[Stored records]
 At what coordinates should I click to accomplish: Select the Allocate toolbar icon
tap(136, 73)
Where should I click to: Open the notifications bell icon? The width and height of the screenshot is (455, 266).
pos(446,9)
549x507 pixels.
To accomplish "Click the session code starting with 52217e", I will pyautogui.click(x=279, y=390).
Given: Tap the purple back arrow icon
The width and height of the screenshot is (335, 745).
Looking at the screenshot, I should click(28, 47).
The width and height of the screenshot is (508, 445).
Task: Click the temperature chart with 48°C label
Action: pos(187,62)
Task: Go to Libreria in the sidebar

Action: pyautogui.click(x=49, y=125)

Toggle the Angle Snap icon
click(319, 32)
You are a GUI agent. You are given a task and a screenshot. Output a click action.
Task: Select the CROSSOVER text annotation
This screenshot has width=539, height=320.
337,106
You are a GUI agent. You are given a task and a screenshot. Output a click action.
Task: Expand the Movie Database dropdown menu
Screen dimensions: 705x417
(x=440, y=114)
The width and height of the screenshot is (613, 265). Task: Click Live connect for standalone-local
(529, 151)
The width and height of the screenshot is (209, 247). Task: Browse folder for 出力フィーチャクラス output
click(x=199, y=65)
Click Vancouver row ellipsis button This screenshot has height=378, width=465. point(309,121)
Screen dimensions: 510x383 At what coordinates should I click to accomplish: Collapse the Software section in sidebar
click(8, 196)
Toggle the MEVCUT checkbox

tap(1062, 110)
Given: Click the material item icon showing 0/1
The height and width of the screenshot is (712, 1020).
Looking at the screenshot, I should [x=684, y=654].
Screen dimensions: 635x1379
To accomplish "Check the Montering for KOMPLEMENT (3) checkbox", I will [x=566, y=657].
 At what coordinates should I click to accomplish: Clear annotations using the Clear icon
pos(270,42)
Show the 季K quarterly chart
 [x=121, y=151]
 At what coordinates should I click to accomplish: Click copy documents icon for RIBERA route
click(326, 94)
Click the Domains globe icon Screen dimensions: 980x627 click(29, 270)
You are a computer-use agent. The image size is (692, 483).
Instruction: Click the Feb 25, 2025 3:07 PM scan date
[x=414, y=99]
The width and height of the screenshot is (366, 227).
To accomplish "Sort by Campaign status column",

### Problem description
Please give every entry again, precisely as it appears.

### Response
 At what coordinates should I click to accomplish: Select the Allocate toolbar icon
tap(136, 73)
Where should I click to: Open the notifications bell icon? The width and height of the screenshot is (455, 266).
pos(446,9)
549x507 pixels.
To accomplish "Click the session code starting with 52217e", I will pyautogui.click(x=279, y=390).
Given: Tap the purple back arrow icon
The width and height of the screenshot is (335, 745).
Looking at the screenshot, I should click(28, 47).
The width and height of the screenshot is (508, 445).
Task: Click the temperature chart with 48°C label
Action: pos(187,62)
Task: Go to Libreria in the sidebar

Action: pyautogui.click(x=49, y=125)

Toggle the Angle Snap icon
click(319, 32)
You are a GUI agent. You are given a task and a screenshot. Output a click action.
Task: Select the CROSSOVER text annotation
This screenshot has width=539, height=320.
337,106
You are a GUI agent. You are given a task and a screenshot. Output a click action.
Task: Expand the Movie Database dropdown menu
Screen dimensions: 705x417
(x=440, y=114)
The width and height of the screenshot is (613, 265). Task: Click Live connect for standalone-local
(529, 151)
The width and height of the screenshot is (209, 247). Task: Browse folder for 出力フィーチャクラス output
click(x=199, y=65)
Click Vancouver row ellipsis button This screenshot has height=378, width=465. point(309,121)
Screen dimensions: 510x383 At what coordinates should I click to accomplish: Collapse the Software section in sidebar
click(8, 196)
Toggle the MEVCUT checkbox

tap(1062, 110)
Given: Click the material item icon showing 0/1
The height and width of the screenshot is (712, 1020).
Looking at the screenshot, I should [x=684, y=654].
Screen dimensions: 635x1379
To accomplish "Check the Montering for KOMPLEMENT (3) checkbox", I will [x=566, y=657].
 At what coordinates should I click to accomplish: Clear annotations using the Clear icon
pos(270,42)
Show the 季K quarterly chart
 [x=121, y=151]
 At what coordinates should I click to accomplish: Click copy documents icon for RIBERA route
click(326, 94)
Click the Domains globe icon Screen dimensions: 980x627 click(29, 270)
You are a computer-use agent. The image size is (692, 483).
Instruction: Click the Feb 25, 2025 3:07 PM scan date
[x=414, y=99]
The width and height of the screenshot is (366, 227).
To accomplish "Sort by Campaign status column",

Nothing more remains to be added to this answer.